● **Quoted passage**:
In view of such diversity, one is tempted to give up in despair or disgust and turn to more worthwhile pursuits. Yet if we accept the Bible as God's word and Revelation as a part of that Bible, then this response is inconsistent with our profession and with God's revealed nature as the One who has made all Scripture profitable. In addition, Revelation promises a blessing (1:3) for all who will read and obey it -- perhaps because God knew we would be tempted to quit.

But how can be obey it if we don't understand it? How, for instance, can we avoid "the mark of the beast" if we don't know what it is? Could it be Sunday observance (as Seventh-Day Adventists claim), or use of credit cards, or membership in the World Council of Churches, or an international computer identification code?

Doubtless, some of the book is not going to be understood until it happens. And anything we have to know in Scripture is sufficiently clear (or will be, when the time comes). Biblical Christianity, after all, is not a puzzle to be solved or a cult for the clever; it is a Redeemer to be trusted and a life to be lived.

● **Data listing**:
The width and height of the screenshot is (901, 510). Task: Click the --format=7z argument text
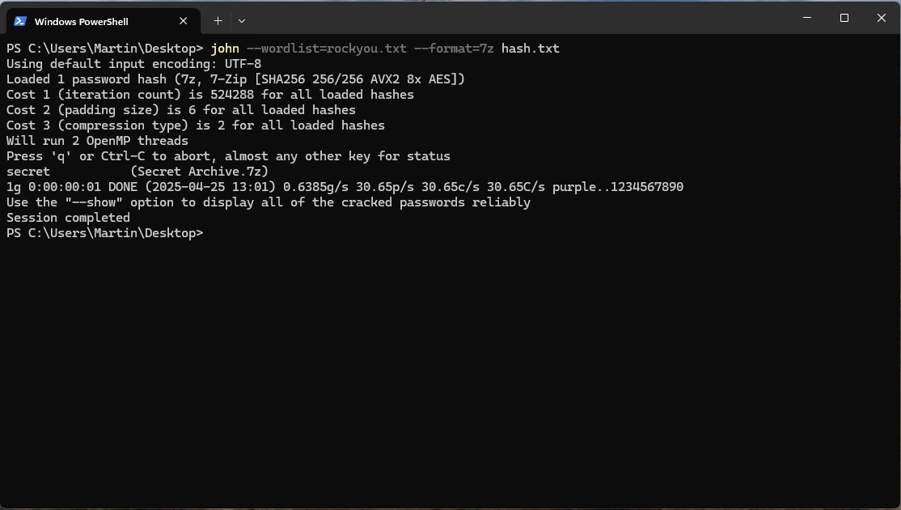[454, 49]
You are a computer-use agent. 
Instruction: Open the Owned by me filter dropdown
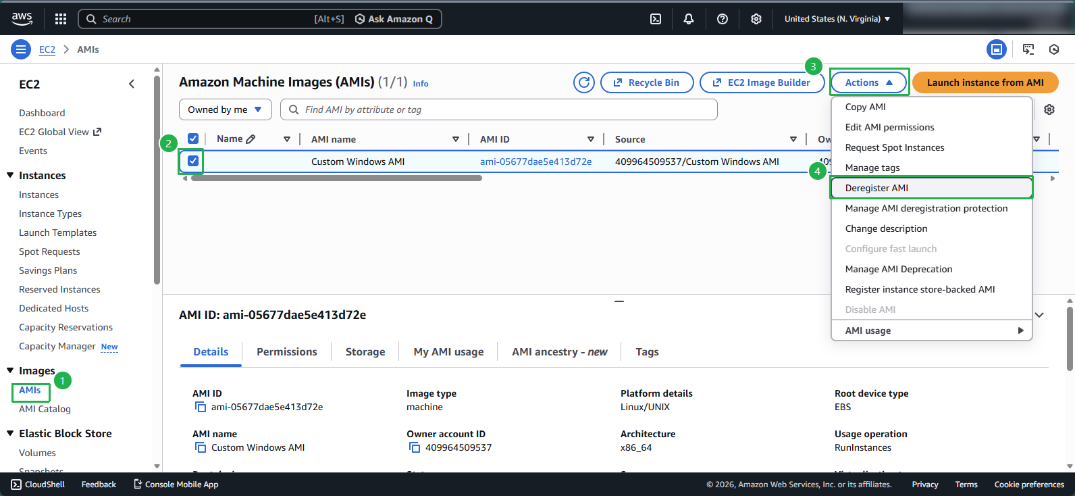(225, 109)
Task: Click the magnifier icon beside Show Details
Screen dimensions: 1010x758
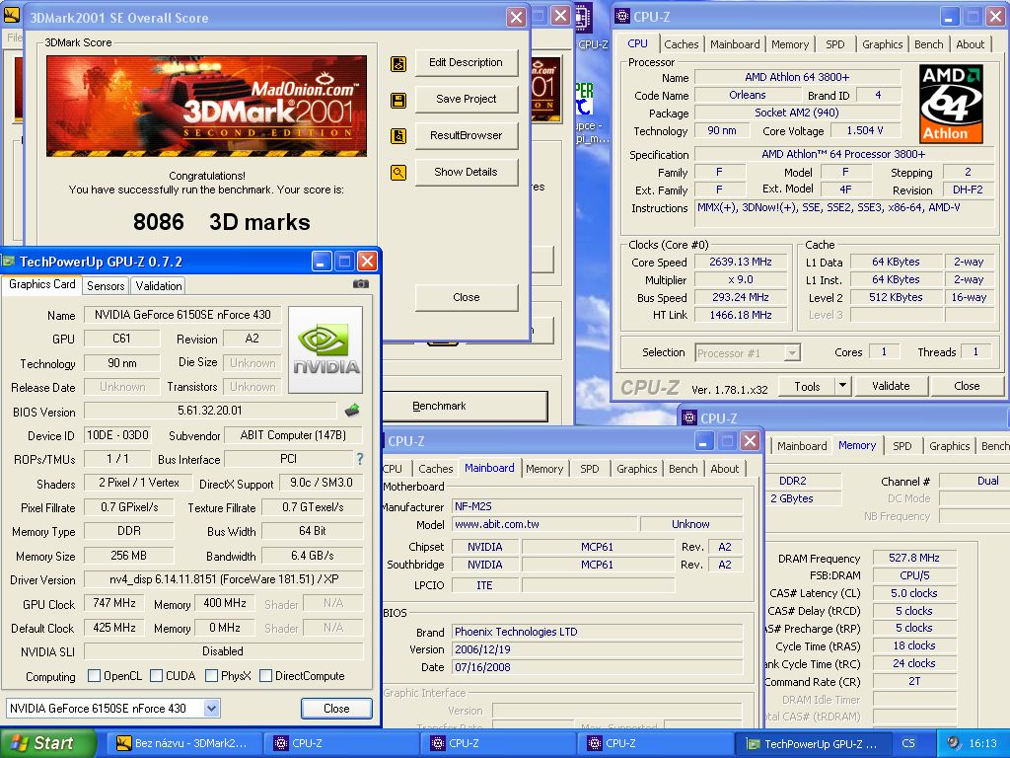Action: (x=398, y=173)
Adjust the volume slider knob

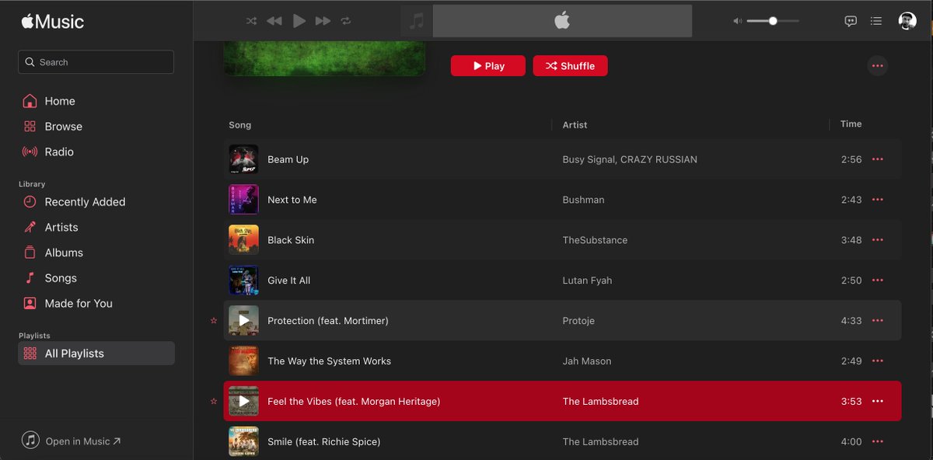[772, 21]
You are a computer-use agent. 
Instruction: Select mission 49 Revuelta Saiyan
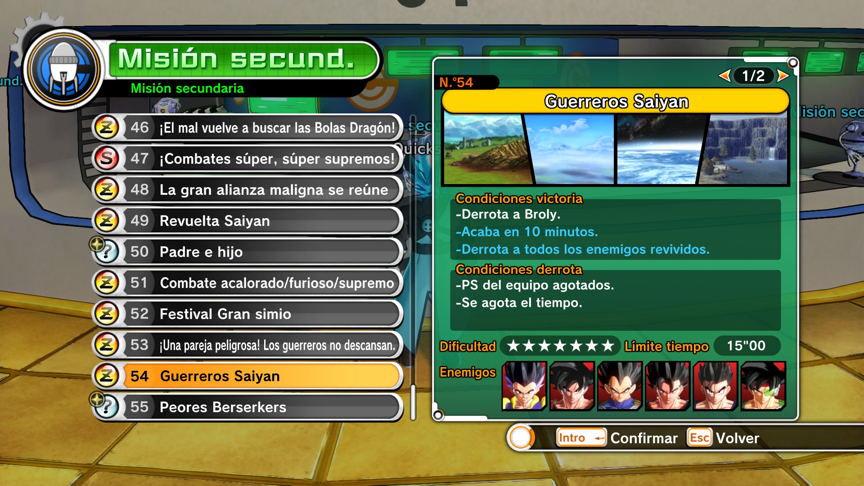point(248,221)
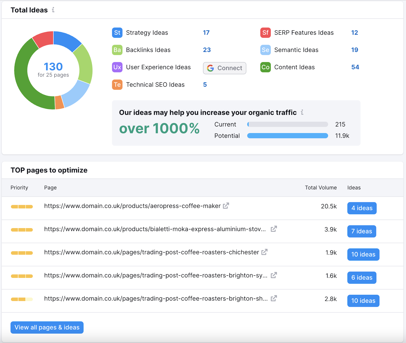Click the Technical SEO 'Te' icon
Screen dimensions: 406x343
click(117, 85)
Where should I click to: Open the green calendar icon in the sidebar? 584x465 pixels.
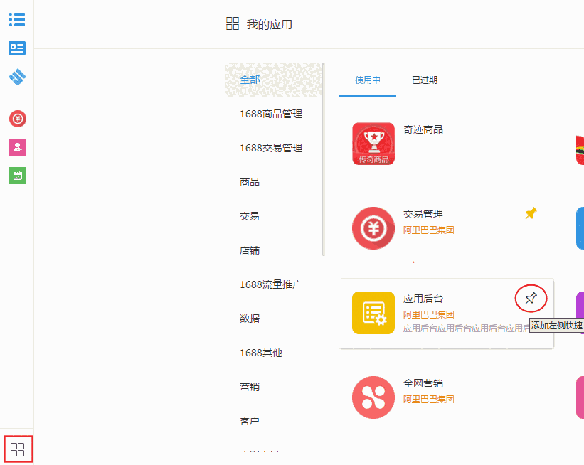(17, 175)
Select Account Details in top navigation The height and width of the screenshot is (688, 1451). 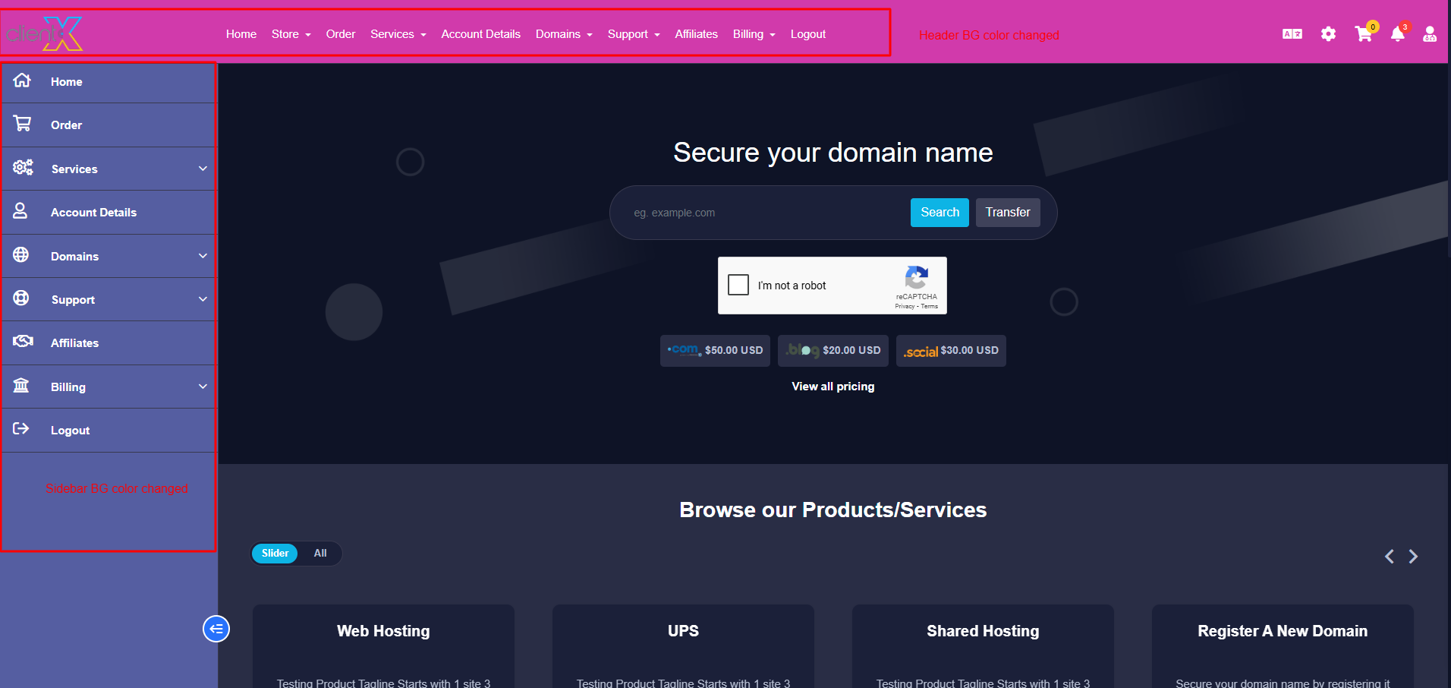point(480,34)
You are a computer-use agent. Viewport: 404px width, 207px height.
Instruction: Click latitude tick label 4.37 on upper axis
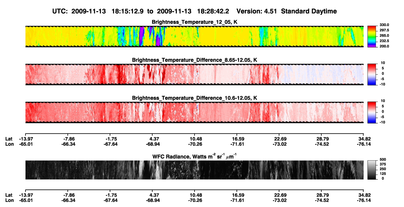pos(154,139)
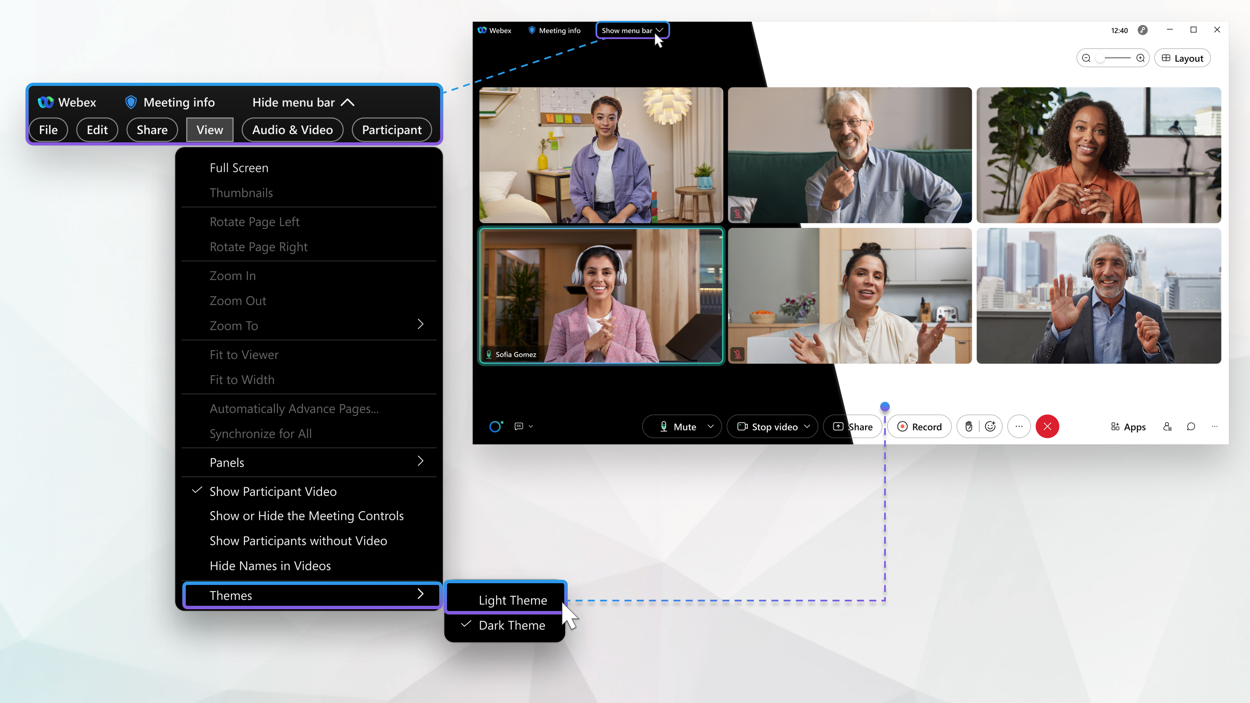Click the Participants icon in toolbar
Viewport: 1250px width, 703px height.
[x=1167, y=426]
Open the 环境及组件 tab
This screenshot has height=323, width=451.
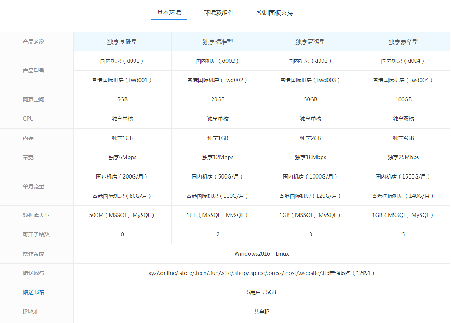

● **Set tasks**:
a: According to the passage on reading Revelation, what does Revelation promise to all who will read and obey it?
b: Write out the passage on reading Revelation word for word, from "Doubtless, some of" up to and including "to be lived.".
The listing is material separate from the passage on reading Revelation.

● **Solved tasks**:
a: A blessing (1:3).

b:
Doubtless, some of the book is not going to be understood until it happens. And anything we have to know in Scripture is sufficiently clear (or will be, when the time comes). Biblical Christianity, after all, is not a puzzle to be solved or a cult for the clever; it is a Redeemer to be trusted and a life to be lived.